INPUT
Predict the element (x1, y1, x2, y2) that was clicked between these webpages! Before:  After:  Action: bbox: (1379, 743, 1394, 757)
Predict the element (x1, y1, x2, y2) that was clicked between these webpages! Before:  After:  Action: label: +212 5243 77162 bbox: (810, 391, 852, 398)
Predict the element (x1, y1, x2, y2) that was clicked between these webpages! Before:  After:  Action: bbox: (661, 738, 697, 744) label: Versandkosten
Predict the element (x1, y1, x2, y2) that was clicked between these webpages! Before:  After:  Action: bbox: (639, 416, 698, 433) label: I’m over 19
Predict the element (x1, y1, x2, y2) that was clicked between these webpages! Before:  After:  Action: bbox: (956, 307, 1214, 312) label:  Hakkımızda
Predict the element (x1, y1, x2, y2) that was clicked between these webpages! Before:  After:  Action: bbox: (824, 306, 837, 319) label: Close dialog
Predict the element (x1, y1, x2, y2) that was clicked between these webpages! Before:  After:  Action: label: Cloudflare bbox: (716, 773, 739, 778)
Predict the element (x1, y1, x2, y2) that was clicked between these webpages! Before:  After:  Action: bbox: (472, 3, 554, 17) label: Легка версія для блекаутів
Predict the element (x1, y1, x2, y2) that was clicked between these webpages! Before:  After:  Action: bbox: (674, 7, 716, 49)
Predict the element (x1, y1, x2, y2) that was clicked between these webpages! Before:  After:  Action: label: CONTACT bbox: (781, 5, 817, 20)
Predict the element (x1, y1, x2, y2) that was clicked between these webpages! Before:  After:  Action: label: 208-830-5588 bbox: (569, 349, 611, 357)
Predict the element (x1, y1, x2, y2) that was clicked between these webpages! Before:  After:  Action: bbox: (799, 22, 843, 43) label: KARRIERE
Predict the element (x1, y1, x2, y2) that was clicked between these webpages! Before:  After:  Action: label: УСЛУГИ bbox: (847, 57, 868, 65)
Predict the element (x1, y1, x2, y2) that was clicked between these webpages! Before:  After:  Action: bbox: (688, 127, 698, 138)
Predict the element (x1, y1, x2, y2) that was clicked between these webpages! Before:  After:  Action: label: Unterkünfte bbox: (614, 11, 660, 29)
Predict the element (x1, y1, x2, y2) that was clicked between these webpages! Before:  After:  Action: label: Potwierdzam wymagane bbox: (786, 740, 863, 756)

TASK DETAILS
Rewrite every line of the material above, replacing "webpages" with "web pages" and leaving everything else unchanged.

OUTPUT FOR THIS TASK
Predict the element (x1, y1, x2, y2) that was clicked between these web pages! Before:  After:  Action: bbox: (1379, 743, 1394, 757)
Predict the element (x1, y1, x2, y2) that was clicked between these web pages! Before:  After:  Action: label: +212 5243 77162 bbox: (810, 391, 852, 398)
Predict the element (x1, y1, x2, y2) that was clicked between these web pages! Before:  After:  Action: bbox: (661, 738, 697, 744) label: Versandkosten
Predict the element (x1, y1, x2, y2) that was clicked between these web pages! Before:  After:  Action: bbox: (639, 416, 698, 433) label: I’m over 19
Predict the element (x1, y1, x2, y2) that was clicked between these web pages! Before:  After:  Action: bbox: (956, 307, 1214, 312) label:  Hakkımızda
Predict the element (x1, y1, x2, y2) that was clicked between these web pages! Before:  After:  Action: bbox: (824, 306, 837, 319) label: Close dialog
Predict the element (x1, y1, x2, y2) that was clicked between these web pages! Before:  After:  Action: label: Cloudflare bbox: (716, 773, 739, 778)
Predict the element (x1, y1, x2, y2) that was clicked between these web pages! Before:  After:  Action: bbox: (472, 3, 554, 17) label: Легка версія для блекаутів
Predict the element (x1, y1, x2, y2) that was clicked between these web pages! Before:  After:  Action: bbox: (674, 7, 716, 49)
Predict the element (x1, y1, x2, y2) that was clicked between these web pages! Before:  After:  Action: label: CONTACT bbox: (781, 5, 817, 20)
Predict the element (x1, y1, x2, y2) that was clicked between these web pages! Before:  After:  Action: label: 208-830-5588 bbox: (569, 349, 611, 357)
Predict the element (x1, y1, x2, y2) that was clicked between these web pages! Before:  After:  Action: bbox: (799, 22, 843, 43) label: KARRIERE
Predict the element (x1, y1, x2, y2) that was clicked between these web pages! Before:  After:  Action: label: УСЛУГИ bbox: (847, 57, 868, 65)
Predict the element (x1, y1, x2, y2) that was clicked between these web pages! Before:  After:  Action: bbox: (688, 127, 698, 138)
Predict the element (x1, y1, x2, y2) that was clicked between these web pages! Before:  After:  Action: label: Unterkünfte bbox: (614, 11, 660, 29)
Predict the element (x1, y1, x2, y2) that was clicked between these web pages! Before:  After:  Action: label: Potwierdzam wymagane bbox: (786, 740, 863, 756)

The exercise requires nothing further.